By the time I had finished the first quarter mile, my hips hurt. So I slowed down. I turned the corner for the next leg and began speedwalking.

Now let’s be clear. For me, speedwalking isn’t anywhere near as hard as running. The difference is that around my house you run on concrete or asphalt. Given our local drives, asphalt is just stupid.
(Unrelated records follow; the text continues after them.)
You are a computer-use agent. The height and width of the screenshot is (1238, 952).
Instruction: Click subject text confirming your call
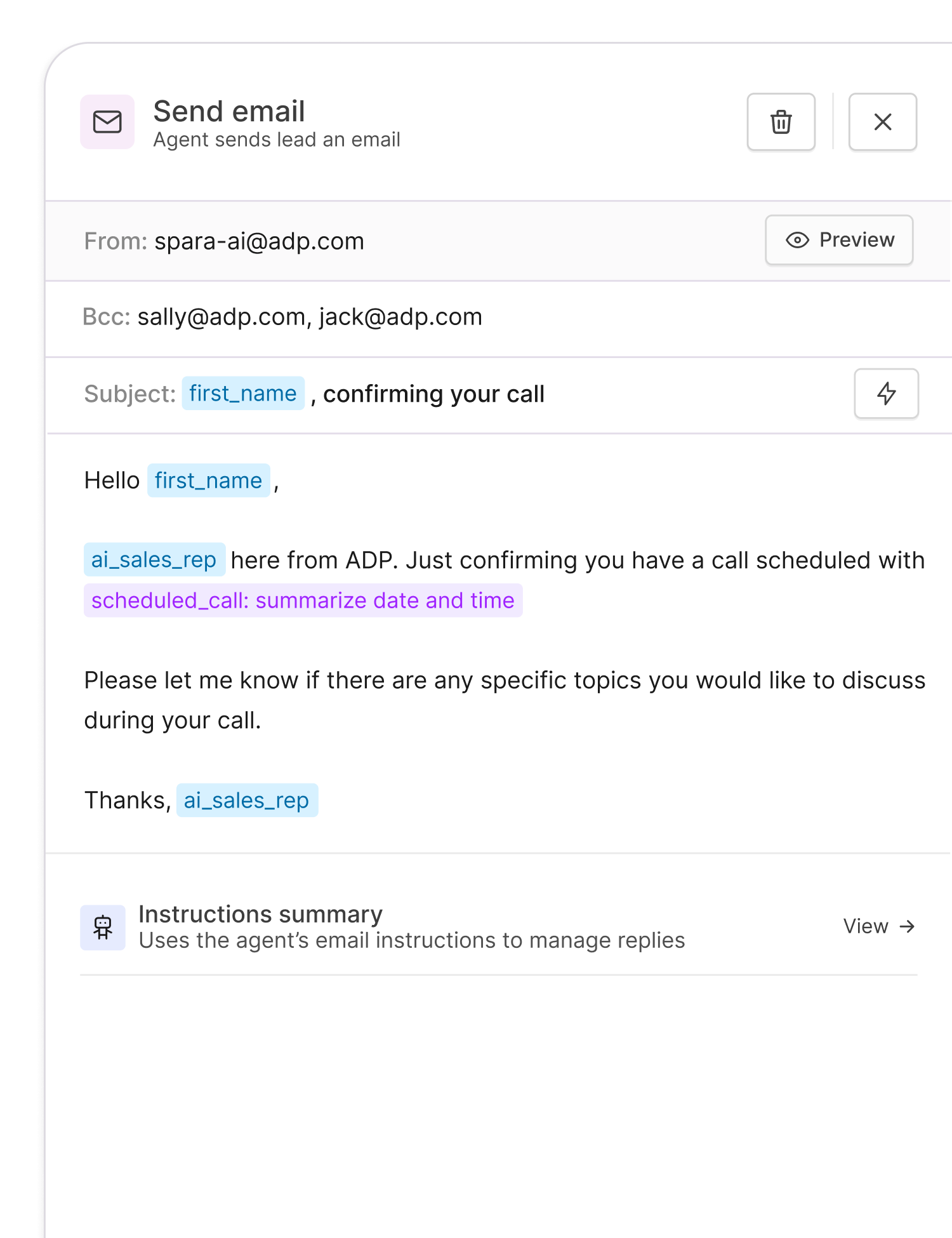pos(433,394)
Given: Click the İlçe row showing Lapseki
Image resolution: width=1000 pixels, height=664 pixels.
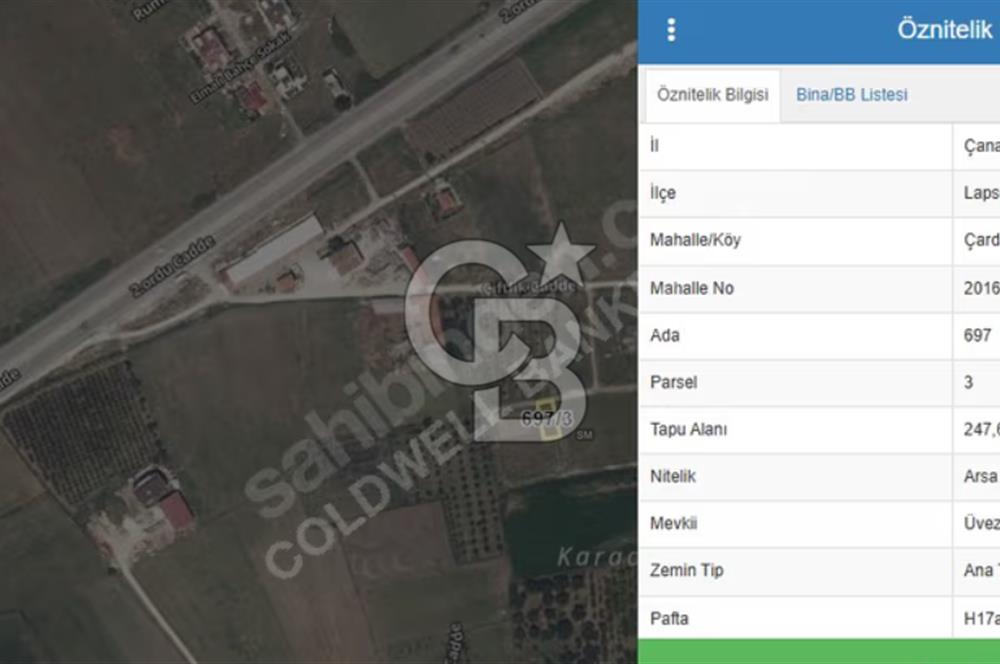Looking at the screenshot, I should coord(800,193).
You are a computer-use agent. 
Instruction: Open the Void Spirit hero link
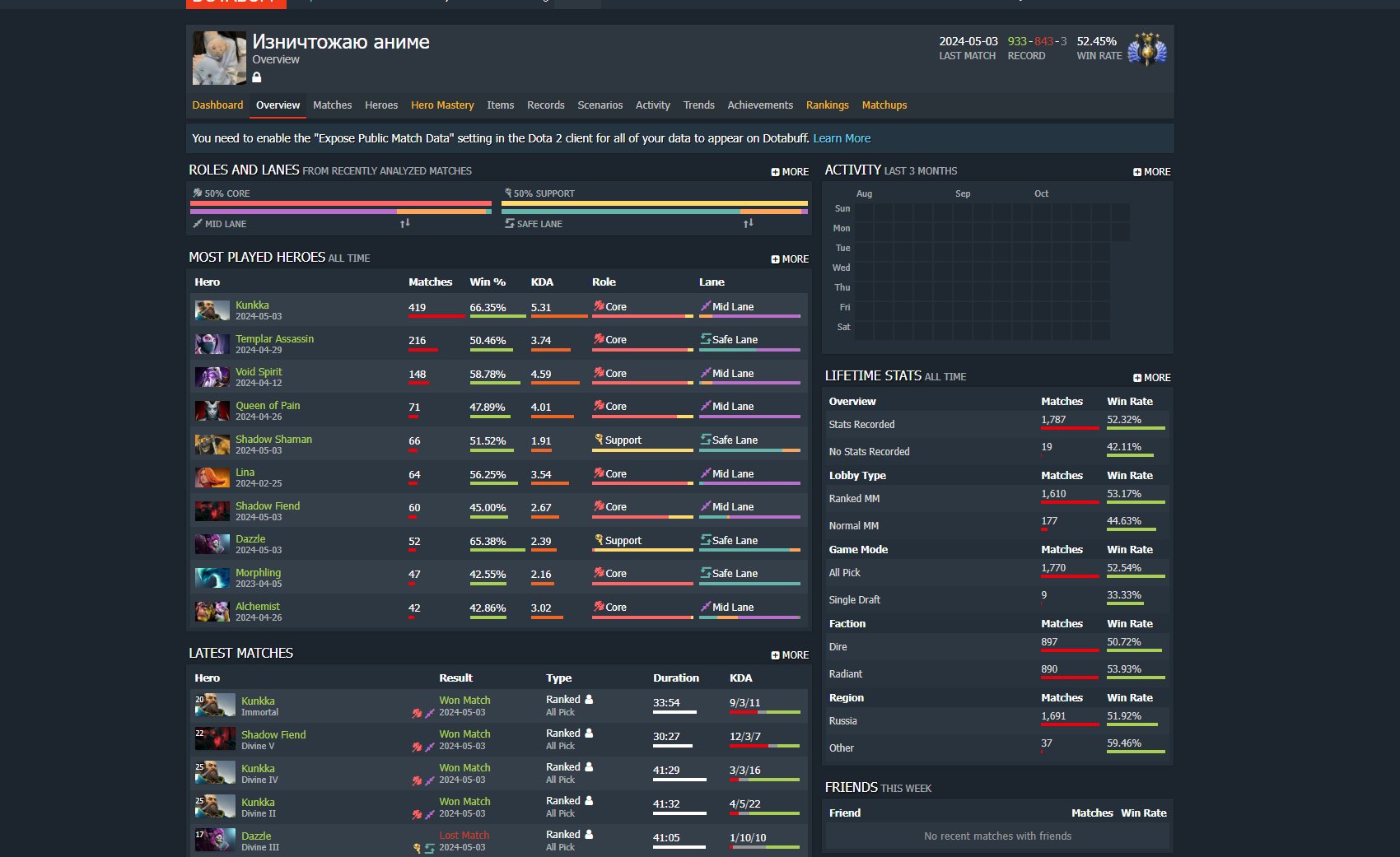pos(259,372)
So you stay on concrete, which is brutal to bones, especially over time. Surfaces matter a great deal, as does your weight, because the bigger we are, the more force we put into the heel strike that goes up into our hips.

Normally it wouldn’t be a be a big deal, but with two labral tears, this is bad pain. It’s one thing to feel that churn and burn in your thighs as you run uphill, feel your lungs labor in good work.

Sharp pain is feedback.

The moment I quit pounding the pavement, the pain stopped. I finished my three miles in an exaggerated speedwalk which did a nice job- not as well as I wanted- but I didn’t pay the price through my pelvic bones.

Here’s the piece. No matter what age we are, no matter where we are in our workouts, the point of pain is to point out something that we are doing that is damaging our bodies. If we don’t feel any pain at all, we die young . Pain is essential to life, as it tells us STOP YOU FOOL, if you happen to lean your elbow onto the bright red circle of heat on a stove.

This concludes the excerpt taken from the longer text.